### Passage shown:
......
# Torsion-free Aluffi Algebras

**Authors:** Abbas Nasrollah Nejad, Zahra Shahidi, Rashid Zaare-Nahandi

arXiv: 1706.00065 · 2017-06-02

## TL;DR

This paper characterizes when the Aluffi algebra of a quotient of ideals is isomorphic to the Rees algebra, providing conditions based on syzygy modules and introducing strongly Aluffi torsion-free ideals.

## Contribution

It offers necessary and sufficient conditions for Aluffi torsion-freeness using syzygy modules and introduces the concept of strongly Aluffi torsion-free ideals.

## Key findings

- Criteria for Aluffi torsion-freeness in terms of syzygy modules.
- Equivalence conditions for pairs of ideals with similar form ideals.
- Introduction and initial results on strongly Aluffi torsion-free ideals.
......
### Required work:
• A. Name every author credited in the summary of the torsion-free Aluffi algebras paper.
• B. Reproduce the torsion-free Aluffi algebras summary from "arXiv: 1706.00065 ·" down to "similar form ideals.".
• C. Proceed with the torsion-free Aluffi algebras summary, picking up after its final line.
The listing comes from a separate source unrelated to this summary.

### Raw data:
......
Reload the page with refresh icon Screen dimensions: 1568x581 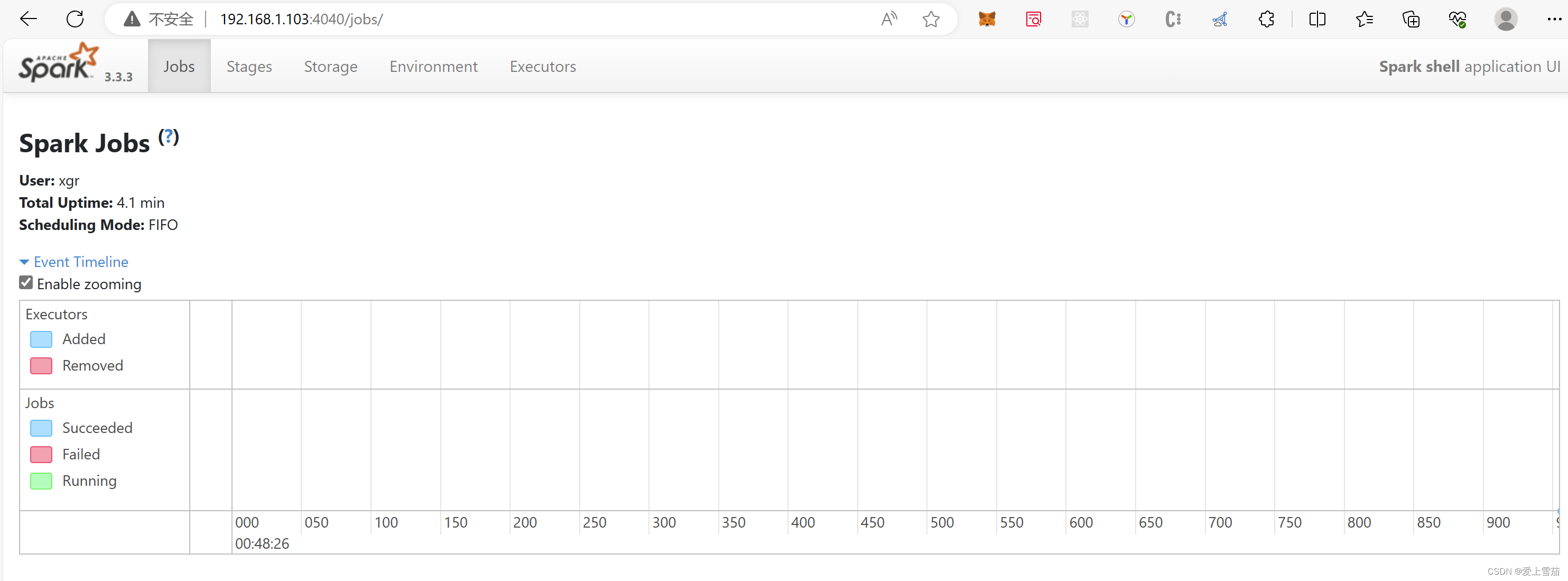click(75, 19)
......
### Responses by task:
• A. Abbas Nasrollah Nejad, Zahra Shahidi, Rashid Zaare-Nahandi

• B.
arXiv: 1706.00065 · 2017-06-02

## TL;DR

This paper characterizes when the Aluffi algebra of a quotient of ideals is isomorphic to the Rees algebra, providing conditions based on syzygy modules and introducing strongly Aluffi torsion-free ideals.

## Contribution

It offers necessary and sufficient conditions for Aluffi torsion-freeness using syzygy modules and introduces the concept of strongly Aluffi torsion-free ideals.

## Key findings

- Criteria for Aluffi torsion-freeness in terms of syzygy modules.
- Equivalence conditions for pairs of ideals with similar form ideals.

• C.
## Abstract

A pair of ideals $J\subseteq I\subseteq R$ has been called Aluffi torsion-free if the Aluffi algebra of $I/J$ is isomorphic with the corresponding Rees algebra. We give necessary and sufficient conditions for the Aluffi torsion-free property in terms of the first syzygy module of the form ideal $J^*$ in the associated graded ring of $I$. For two pairs of ideals $J_1,J_2\subseteq I$ such that $J_1-J_2\in I^2$, we prove that if one pair is Aluffi torsion-free the other one is so if and only if the first syzygy modules of $J_1$ and $J_2$ have the same form ideals. We introduce the notion of strongly Aluffi torsion-free ideals and present some results on these ideals.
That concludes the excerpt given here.